** STORED DATA follows **
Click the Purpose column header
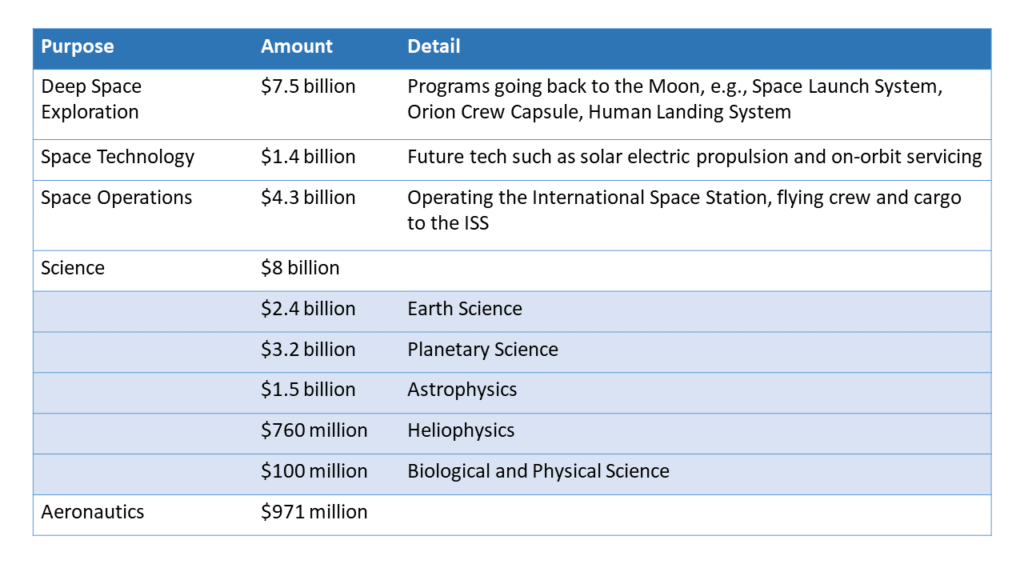This screenshot has width=1024, height=576. tap(77, 47)
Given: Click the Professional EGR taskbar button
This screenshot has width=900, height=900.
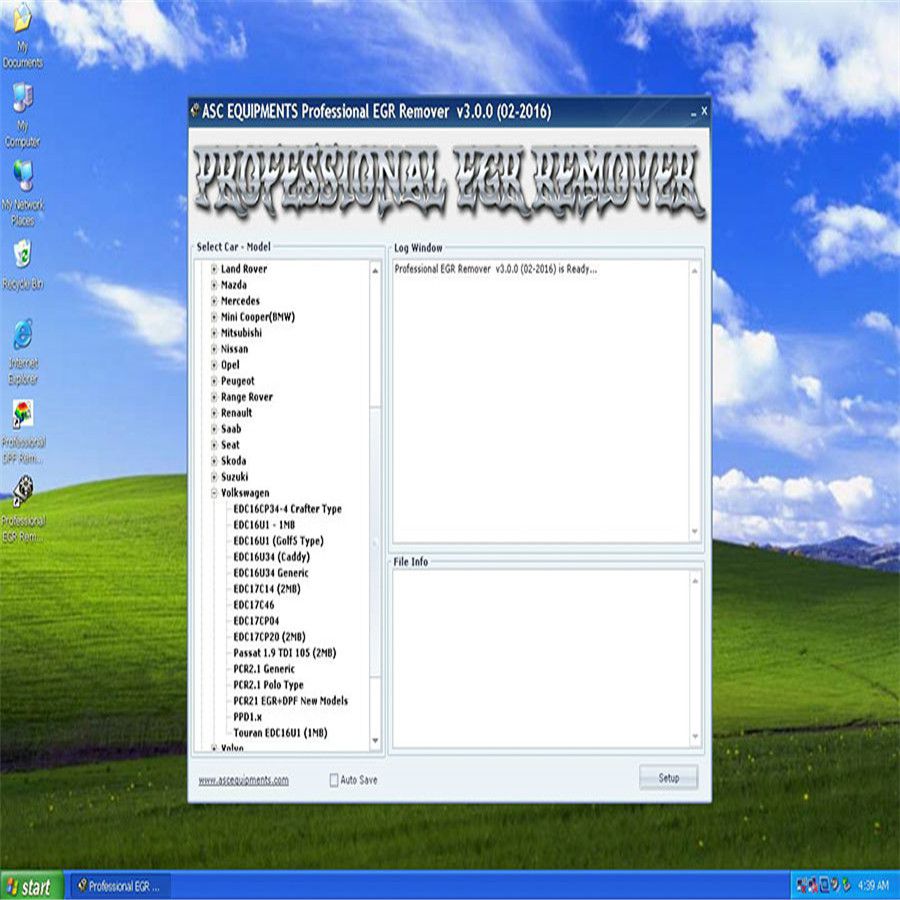Looking at the screenshot, I should coord(120,886).
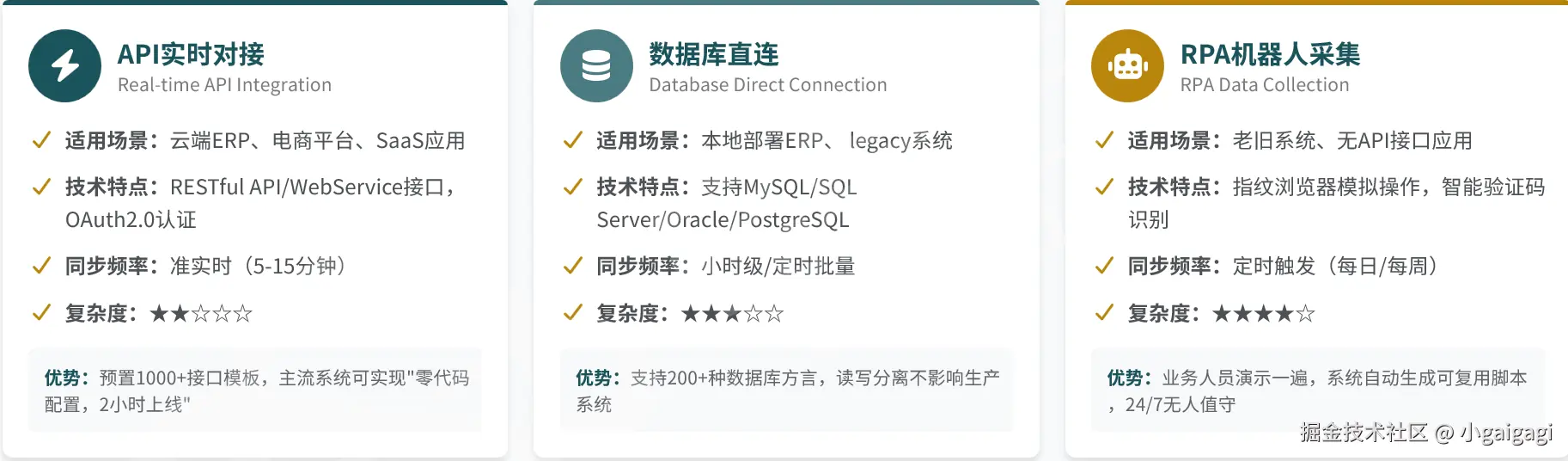
Task: Click the lightning bolt API icon
Action: coord(64,66)
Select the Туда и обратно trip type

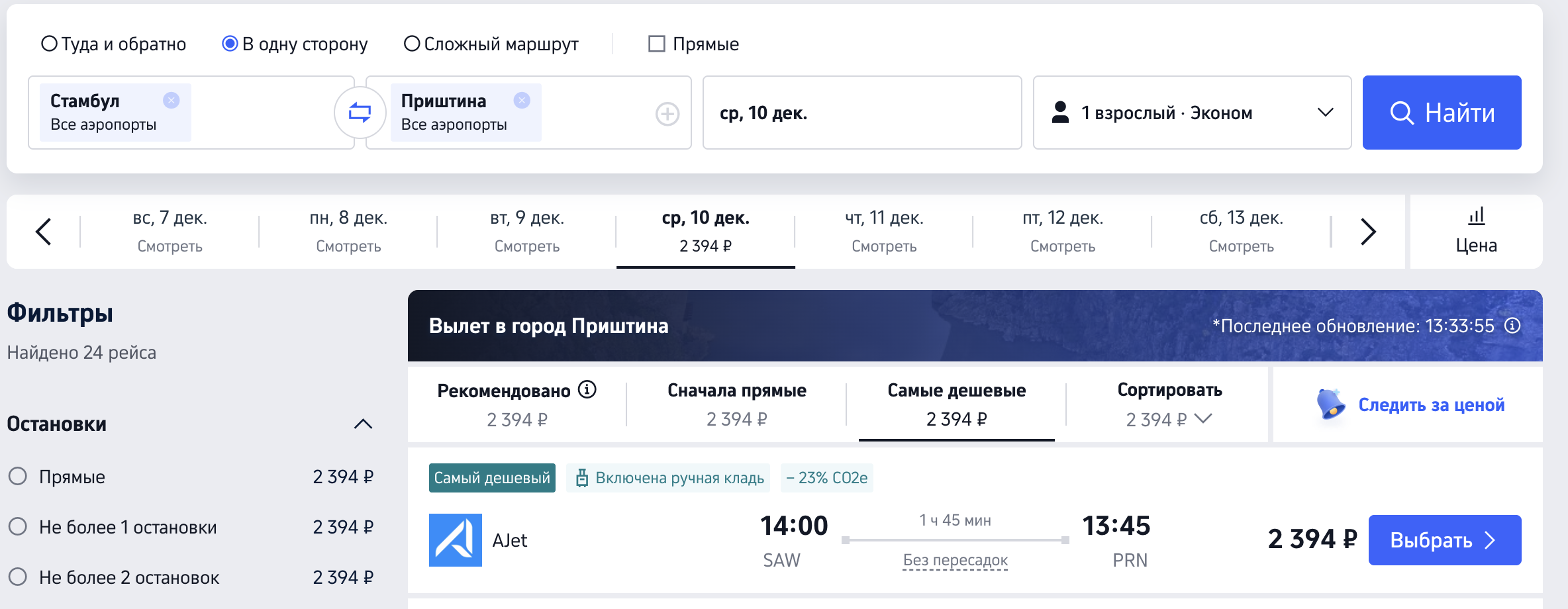(50, 44)

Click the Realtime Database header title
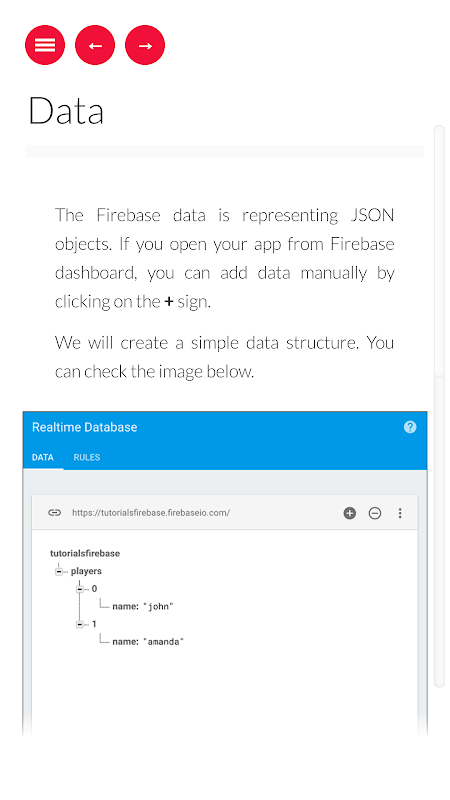[85, 427]
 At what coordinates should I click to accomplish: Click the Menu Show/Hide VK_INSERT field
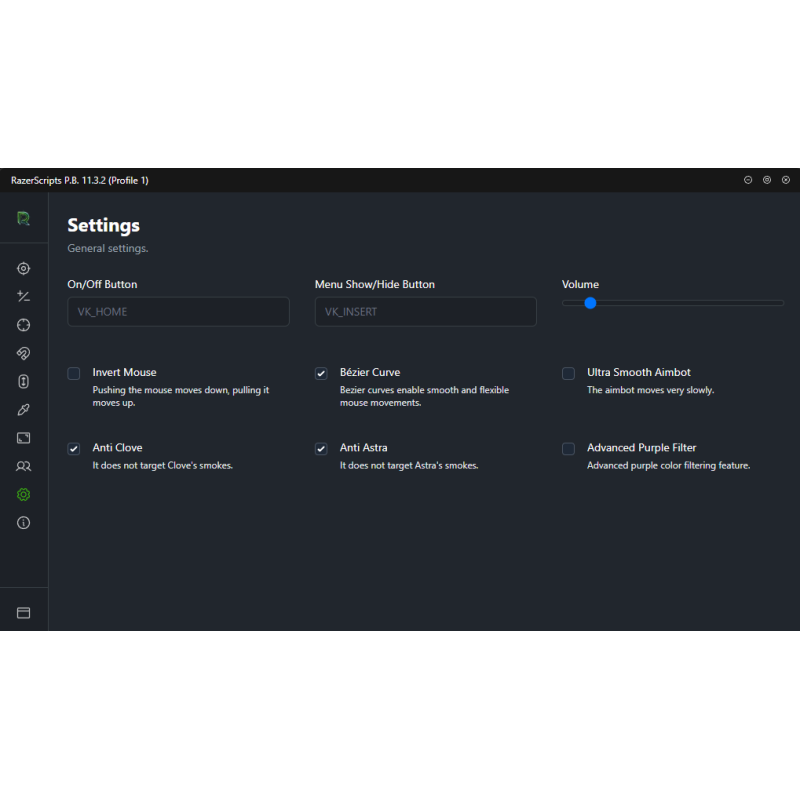(x=426, y=312)

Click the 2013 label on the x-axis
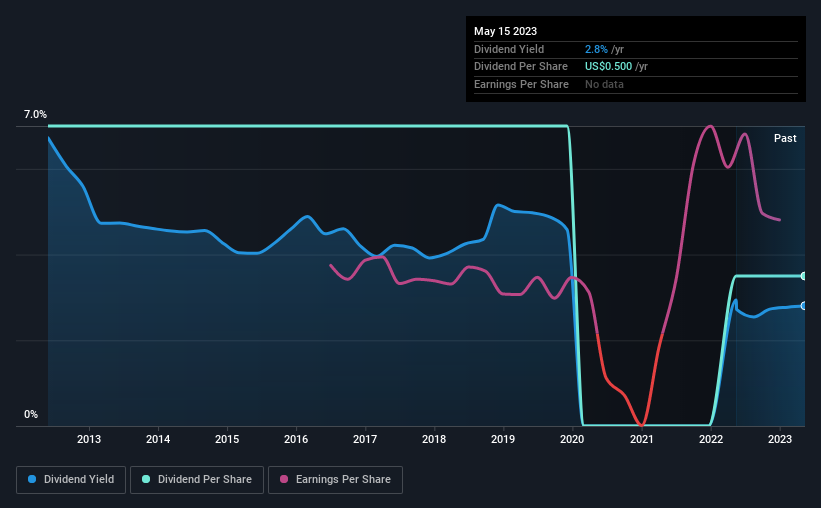tap(88, 439)
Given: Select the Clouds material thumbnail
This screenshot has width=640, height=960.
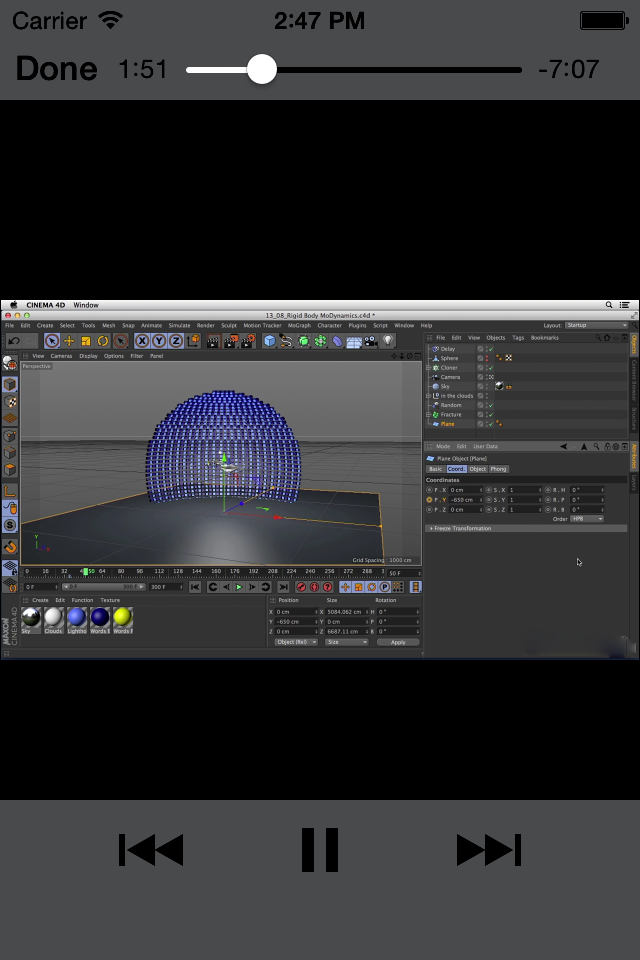Looking at the screenshot, I should 53,618.
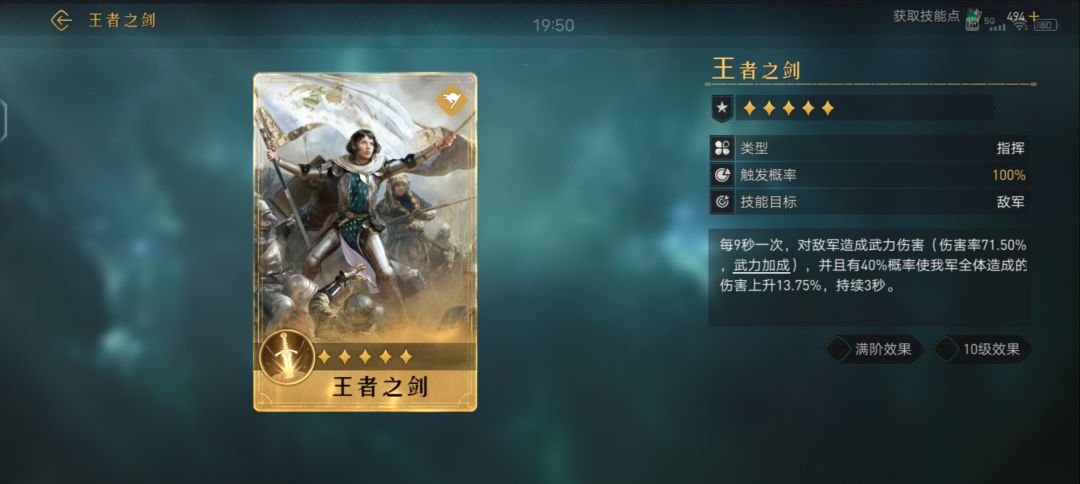The height and width of the screenshot is (484, 1080).
Task: Select the 敌军 skill target value
Action: coord(1010,202)
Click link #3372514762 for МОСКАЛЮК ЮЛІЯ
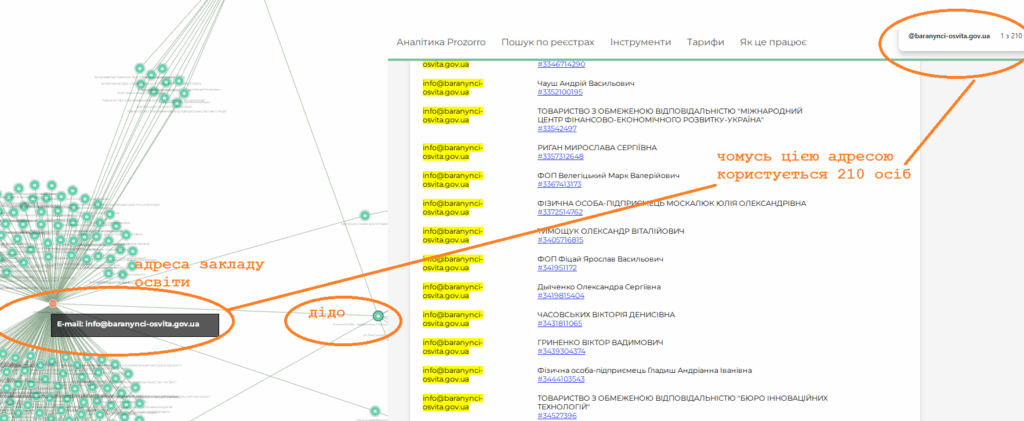Screen dimensions: 1024x421 [560, 212]
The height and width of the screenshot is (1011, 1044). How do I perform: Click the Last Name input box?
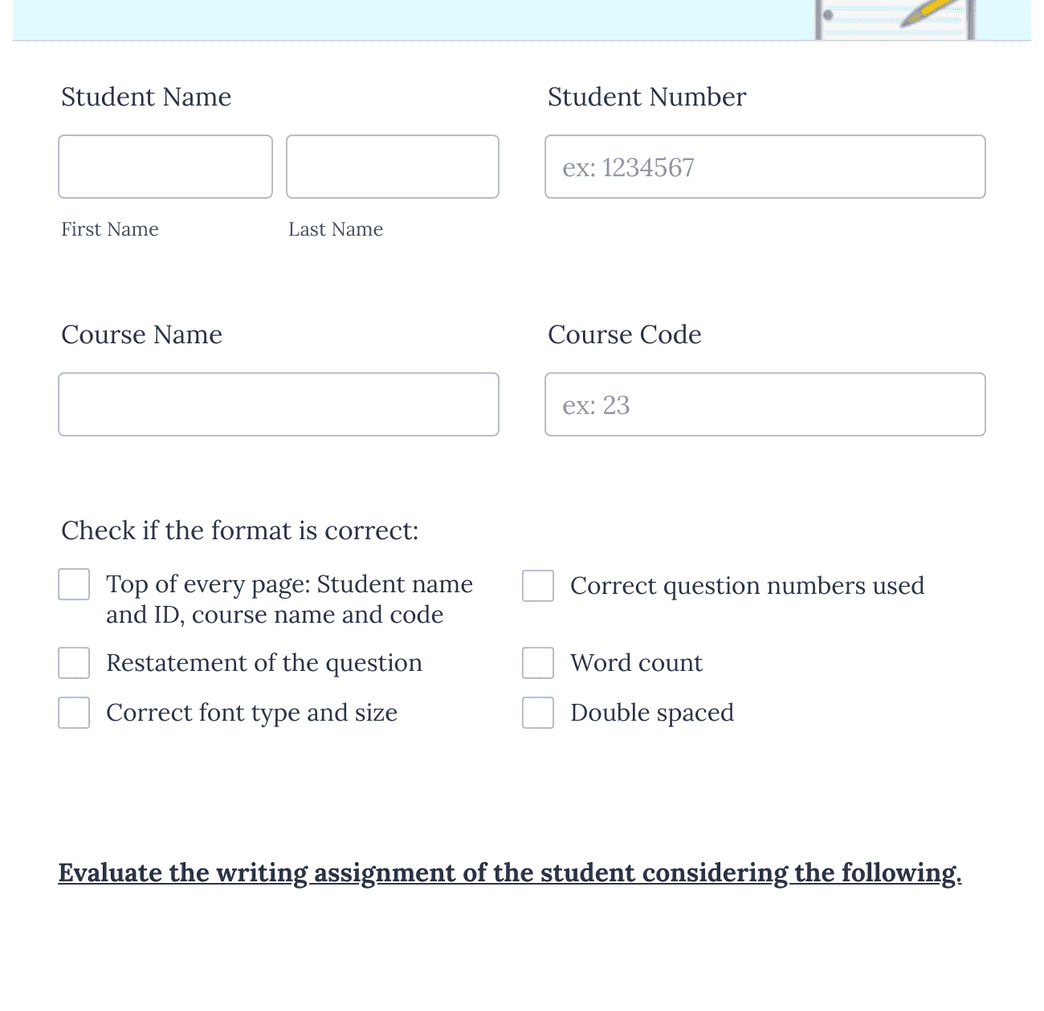392,166
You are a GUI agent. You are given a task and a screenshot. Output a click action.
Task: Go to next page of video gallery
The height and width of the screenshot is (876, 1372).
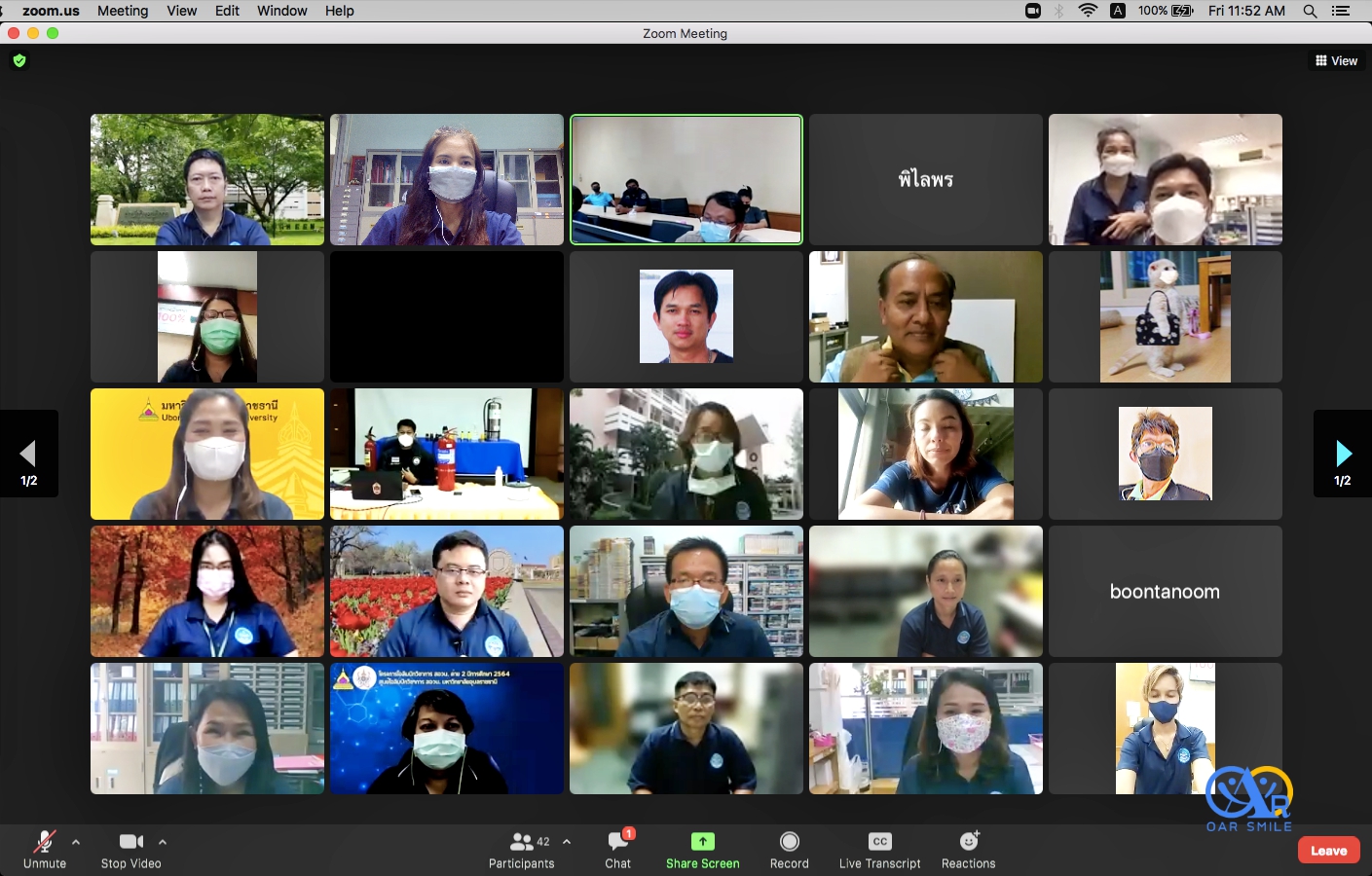click(1343, 454)
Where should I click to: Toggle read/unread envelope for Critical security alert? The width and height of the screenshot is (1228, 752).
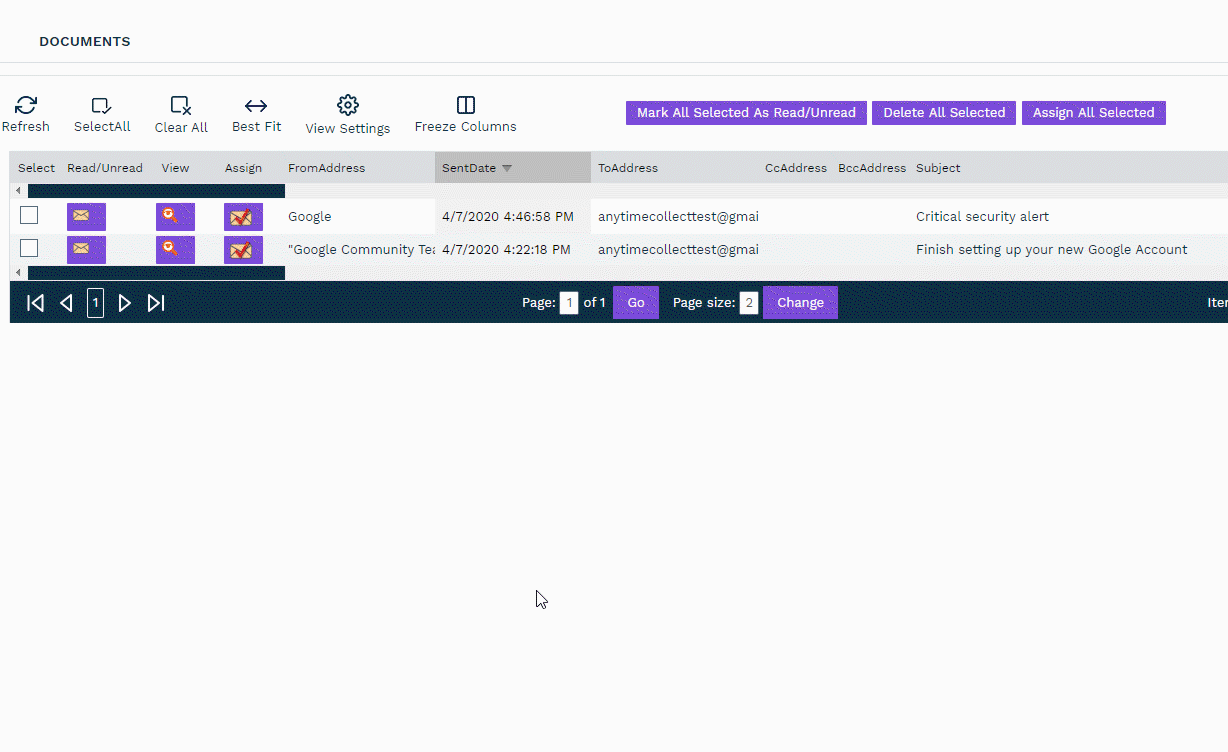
** End of STORED DATA **
• _PROBLEM TO SOLVE_
Leaving out the pictures, output the listing above exactly as given.

• _SOLUTION FOR THIS TASK_
Click the Purpose column header
This screenshot has width=1024, height=576. tap(77, 47)
Given: Click the Professional EGR taskbar button
This screenshot has width=900, height=900.
Looking at the screenshot, I should coord(120,886).
Task: Click the lightning bolt API icon
Action: coord(64,66)
Select the Туда и обратно trip type

(50, 44)

Click the Realtime Database header title
[85, 427]
 At what coordinates should I click to accomplish: Click the Menu Show/Hide VK_INSERT field
(x=426, y=312)

Click the 2013 label on the x-axis
tap(88, 439)
Given: Select the Clouds material thumbnail
This screenshot has width=640, height=960.
Looking at the screenshot, I should 53,618.
The height and width of the screenshot is (484, 1080).
Task: Select the 敌军 skill target value
Action: coord(1010,202)
Click link #3372514762 for МОСКАЛЮК ЮЛІЯ
Screen dimensions: 1024x421 [560, 212]
The height and width of the screenshot is (1011, 1044). How do I perform: Click the Last Name input box?
392,166
You are a GUI agent. You are given a task and a screenshot. Output a click action.
Task: Go to next page of video gallery
The height and width of the screenshot is (876, 1372).
click(1343, 454)
Where should I click to: Toggle read/unread envelope for Critical security alert? The width and height of the screenshot is (1228, 752).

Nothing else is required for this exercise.